Sure assuming the *.DSK file is a something like a SimH Disk container file, many tools exist in the wild for Unix, Windows and Macs:
SIMH supplies a number in the "extractors" sub-directory of "simtools". In particular, Tim Liitt's port of the vhd_util(1) will give you raw access to the sectors, and disk ods2(1) will allow you to manipulate the image as a VMS file system. Paul Koning has supplied flx(1), which manipulates RSTS images. There are other tools for other formats like magenetic and paper tapes for other systems.
The late 1970s USENIX distribution included rtpip(1), a Unix program to read and write RT-11 disks (warning: it is not very smart and assumes the disk is RT11 format if you run it as root on a UNIX format RK05—bad things happen, as some of us know from the old days). ISTR that these images can be used to talk to RSX and maybe DOS11.

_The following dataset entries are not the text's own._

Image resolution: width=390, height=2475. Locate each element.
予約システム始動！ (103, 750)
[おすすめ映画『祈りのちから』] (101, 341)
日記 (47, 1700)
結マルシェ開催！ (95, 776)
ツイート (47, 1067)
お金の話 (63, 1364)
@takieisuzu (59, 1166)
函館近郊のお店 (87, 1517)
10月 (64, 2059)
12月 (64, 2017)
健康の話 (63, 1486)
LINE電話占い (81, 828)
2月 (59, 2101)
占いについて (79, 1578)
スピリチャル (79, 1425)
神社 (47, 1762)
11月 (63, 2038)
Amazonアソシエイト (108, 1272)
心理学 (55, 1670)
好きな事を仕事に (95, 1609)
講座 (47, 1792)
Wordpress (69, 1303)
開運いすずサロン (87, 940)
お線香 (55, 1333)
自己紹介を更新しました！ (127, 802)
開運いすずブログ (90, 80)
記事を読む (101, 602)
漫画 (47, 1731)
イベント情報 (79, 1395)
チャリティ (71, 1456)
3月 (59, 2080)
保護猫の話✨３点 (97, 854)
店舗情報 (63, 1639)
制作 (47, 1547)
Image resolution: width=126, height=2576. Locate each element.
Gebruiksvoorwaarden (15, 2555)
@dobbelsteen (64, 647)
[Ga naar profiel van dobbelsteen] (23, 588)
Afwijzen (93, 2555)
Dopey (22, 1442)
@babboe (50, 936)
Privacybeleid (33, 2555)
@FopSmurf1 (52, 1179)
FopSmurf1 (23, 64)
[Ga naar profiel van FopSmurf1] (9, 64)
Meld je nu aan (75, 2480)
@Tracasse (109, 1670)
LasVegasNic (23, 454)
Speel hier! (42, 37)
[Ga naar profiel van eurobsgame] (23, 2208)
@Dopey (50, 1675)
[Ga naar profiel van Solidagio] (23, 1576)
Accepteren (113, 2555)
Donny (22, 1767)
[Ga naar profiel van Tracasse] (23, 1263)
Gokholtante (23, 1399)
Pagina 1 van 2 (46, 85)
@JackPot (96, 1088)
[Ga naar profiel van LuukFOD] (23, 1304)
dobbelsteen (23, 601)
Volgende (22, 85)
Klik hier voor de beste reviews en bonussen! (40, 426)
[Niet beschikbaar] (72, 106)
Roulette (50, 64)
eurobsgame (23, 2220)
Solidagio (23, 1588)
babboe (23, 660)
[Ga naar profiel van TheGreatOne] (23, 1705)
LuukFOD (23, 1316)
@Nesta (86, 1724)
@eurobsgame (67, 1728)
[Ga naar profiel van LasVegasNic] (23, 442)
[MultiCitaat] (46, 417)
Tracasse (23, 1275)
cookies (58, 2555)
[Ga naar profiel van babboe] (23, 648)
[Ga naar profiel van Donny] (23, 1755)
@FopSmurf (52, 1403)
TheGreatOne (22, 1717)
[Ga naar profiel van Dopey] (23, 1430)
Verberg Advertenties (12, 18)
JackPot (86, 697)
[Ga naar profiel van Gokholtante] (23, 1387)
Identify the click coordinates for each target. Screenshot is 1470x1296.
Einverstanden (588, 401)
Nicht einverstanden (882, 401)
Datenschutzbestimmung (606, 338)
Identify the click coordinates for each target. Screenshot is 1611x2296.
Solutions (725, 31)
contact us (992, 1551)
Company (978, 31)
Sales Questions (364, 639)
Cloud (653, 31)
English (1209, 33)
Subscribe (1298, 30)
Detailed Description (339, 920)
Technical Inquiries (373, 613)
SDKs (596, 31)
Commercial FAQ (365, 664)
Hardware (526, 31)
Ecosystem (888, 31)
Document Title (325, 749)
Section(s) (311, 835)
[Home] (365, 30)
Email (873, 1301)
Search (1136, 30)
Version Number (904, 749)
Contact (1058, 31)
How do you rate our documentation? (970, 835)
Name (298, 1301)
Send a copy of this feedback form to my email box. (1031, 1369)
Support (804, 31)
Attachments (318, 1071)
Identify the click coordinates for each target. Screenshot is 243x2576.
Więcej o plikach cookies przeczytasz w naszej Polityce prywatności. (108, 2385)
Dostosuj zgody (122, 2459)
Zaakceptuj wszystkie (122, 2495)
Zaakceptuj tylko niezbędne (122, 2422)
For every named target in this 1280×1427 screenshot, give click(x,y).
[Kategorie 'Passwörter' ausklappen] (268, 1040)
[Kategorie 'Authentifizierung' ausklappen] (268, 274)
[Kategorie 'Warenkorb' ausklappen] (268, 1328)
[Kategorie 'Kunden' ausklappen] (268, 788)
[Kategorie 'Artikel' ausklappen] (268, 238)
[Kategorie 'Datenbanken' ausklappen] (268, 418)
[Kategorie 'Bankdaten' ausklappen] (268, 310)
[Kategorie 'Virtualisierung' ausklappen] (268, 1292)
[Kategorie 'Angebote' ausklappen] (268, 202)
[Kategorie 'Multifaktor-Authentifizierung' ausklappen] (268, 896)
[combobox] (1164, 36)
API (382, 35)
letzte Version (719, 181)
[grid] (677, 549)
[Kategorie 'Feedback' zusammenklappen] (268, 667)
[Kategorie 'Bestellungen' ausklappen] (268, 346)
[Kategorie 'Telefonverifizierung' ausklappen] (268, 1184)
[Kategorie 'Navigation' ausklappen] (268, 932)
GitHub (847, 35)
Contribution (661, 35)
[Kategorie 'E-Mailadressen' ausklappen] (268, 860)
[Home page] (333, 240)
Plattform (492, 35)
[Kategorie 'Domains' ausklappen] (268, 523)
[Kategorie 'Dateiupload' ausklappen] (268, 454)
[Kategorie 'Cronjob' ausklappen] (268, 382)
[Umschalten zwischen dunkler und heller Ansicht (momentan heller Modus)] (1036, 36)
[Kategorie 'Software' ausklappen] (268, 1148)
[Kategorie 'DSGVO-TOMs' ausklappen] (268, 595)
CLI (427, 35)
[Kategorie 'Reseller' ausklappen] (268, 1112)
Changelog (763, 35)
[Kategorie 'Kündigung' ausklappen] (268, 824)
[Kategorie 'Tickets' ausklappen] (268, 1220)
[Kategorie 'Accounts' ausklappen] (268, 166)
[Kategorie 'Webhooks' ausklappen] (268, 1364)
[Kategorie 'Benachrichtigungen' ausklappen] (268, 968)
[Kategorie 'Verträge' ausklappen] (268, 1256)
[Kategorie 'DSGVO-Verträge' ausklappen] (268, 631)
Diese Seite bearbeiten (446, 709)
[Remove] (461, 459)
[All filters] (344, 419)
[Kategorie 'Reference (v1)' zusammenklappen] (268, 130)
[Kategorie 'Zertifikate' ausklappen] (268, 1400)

At some point, I remember seeing a tool to read/write DOS-8 disks, but I don't have a copy or a pointer to offer you.
Jay Logue has an awesome set of tools using the user space file system support: FUSE for Linux and MacOS: https://github.com/jaylogue/retro-fuse which support UNIX v6, v7 and 2.9BSD filesystem formats.
With the release of the PiDP-10, tools for some of the TOPS-10, TOPS-20, and ITS are appearing, but I'll let you look for these on your own.
If you do an Internet search, there are also tools for CP/M and MS-DOS that run on Unix systems at a minimum and will manipulate floppy images as well as real disks. I would expect the same for old Mac file systems but I have yet to look (google is your friend).
I would expect some of the other simulators, such as Hecurles for IBM, DTCyber for CDC, and the Multics simulator (which is a derivative of simh), to have similar tools, but I have not played with them, so I can not specifically say.